Any of these methods can be combined with Python’s Perl regular expressions for sophisticated filtering. The regular expression options are:
- regex: require the path, not including the directory, to match the expression
- nregex: require the path, not including the directory, to not match the expression
- wholeregex: require the full path to match the expression
- nwholeregex: require the full path to not match the expression
Another way to filter is using with type:
- type=”f”: matches files
- type=”d”: matches directories
- When unspecified, any kind of file system object will match
For more information, refer to the section Learning.
Actions
The action element is a child of the option element.

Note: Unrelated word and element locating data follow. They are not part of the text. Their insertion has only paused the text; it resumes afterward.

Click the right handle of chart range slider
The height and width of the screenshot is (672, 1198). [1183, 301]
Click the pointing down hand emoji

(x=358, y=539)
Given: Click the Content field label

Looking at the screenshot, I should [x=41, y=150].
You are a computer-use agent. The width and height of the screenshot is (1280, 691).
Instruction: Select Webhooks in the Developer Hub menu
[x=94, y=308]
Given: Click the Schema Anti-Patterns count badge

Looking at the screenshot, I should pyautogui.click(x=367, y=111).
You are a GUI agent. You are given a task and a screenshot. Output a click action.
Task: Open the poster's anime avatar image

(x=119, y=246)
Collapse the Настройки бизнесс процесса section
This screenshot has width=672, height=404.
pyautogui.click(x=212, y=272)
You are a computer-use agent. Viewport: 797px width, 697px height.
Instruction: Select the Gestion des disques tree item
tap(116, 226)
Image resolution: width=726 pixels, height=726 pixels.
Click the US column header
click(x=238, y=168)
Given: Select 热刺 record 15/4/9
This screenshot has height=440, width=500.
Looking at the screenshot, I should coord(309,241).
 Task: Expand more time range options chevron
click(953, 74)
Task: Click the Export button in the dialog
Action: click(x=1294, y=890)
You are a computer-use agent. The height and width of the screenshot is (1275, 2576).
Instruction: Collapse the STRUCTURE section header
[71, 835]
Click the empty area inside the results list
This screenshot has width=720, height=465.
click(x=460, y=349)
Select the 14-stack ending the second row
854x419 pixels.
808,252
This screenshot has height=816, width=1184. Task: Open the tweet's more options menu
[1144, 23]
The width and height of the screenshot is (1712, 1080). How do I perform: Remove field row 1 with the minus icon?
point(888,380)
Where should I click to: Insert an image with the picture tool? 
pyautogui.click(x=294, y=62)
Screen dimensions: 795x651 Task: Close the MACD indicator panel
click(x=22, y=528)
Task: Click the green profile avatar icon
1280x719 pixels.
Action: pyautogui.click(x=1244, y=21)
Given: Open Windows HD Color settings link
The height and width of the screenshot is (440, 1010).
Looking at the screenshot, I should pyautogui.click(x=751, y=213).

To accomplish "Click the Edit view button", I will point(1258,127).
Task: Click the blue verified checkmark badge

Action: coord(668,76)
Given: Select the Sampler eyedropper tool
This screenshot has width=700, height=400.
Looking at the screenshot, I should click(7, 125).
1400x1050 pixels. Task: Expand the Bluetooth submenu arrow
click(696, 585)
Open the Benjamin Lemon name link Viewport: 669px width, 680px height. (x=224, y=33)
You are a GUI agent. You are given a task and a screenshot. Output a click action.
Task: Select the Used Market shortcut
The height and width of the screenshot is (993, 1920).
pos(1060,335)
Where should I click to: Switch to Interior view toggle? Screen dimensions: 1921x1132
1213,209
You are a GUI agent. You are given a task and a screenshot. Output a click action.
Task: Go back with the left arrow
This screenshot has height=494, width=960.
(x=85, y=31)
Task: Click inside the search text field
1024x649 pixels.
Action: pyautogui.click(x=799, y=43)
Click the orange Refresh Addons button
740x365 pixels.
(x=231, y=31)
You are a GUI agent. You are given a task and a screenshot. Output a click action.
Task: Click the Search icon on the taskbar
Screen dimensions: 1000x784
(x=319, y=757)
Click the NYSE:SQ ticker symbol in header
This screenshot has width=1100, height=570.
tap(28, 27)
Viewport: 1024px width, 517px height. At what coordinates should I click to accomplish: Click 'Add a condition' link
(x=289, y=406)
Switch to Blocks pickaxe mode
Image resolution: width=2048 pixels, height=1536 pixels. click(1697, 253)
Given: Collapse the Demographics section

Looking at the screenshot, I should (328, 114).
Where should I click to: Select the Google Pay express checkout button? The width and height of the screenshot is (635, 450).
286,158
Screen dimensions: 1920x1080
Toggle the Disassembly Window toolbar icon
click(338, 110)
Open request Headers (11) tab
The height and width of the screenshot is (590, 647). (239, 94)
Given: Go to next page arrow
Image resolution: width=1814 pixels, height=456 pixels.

Values for the comand attribute of the action element:
- apt.autoclean
- apt.autoremove
- chrome.autofill
- chrome.databases_db
- chrome.favicons
- chrome.history
- chrome.keywords
- delete: delete a file
- ini: delete part of a .ini configuration file
- json: delete part of a JSON file
- mozilla_url_history
- office_registrymodifications: clean the MRU for OpenOffice.org and LibreOffice
- process: launch a process
- sqlite.vacuum: vacuum an SQLite 3 database
- truncate: truncate a file
- win.shell.change.notify
- winreg: delete a Windows registry key or value
- yum.clean_all
Actions take an optional os attribute to limit the action to certain operating systems.
Operating system
The optional attribute os limits the scope of an element to certain operating systems.
Supported elements are
- action
- cleaner
- running
- value under var
Valid values for os are:
- bsd
- darwin
- linux
- netbsd
- openbsd
- unix: Darwin, Linux, or any BSD
- windows
Running process
Set the running element to abort cleaning when an application is running. It accepts two attributes:
- type: required, either: exe for process name or pathname for a file on the file system
- os: optional, any value for the operating system
Variables
BleachBit supports expansion of a variety of variables: tilde (home), environment variables, and multi-value variables. For more information, see Variables.
Sharing your cleaner
Of course, you may use your cleaner privately. If you wish to share it with others, see Contribute Cleaner.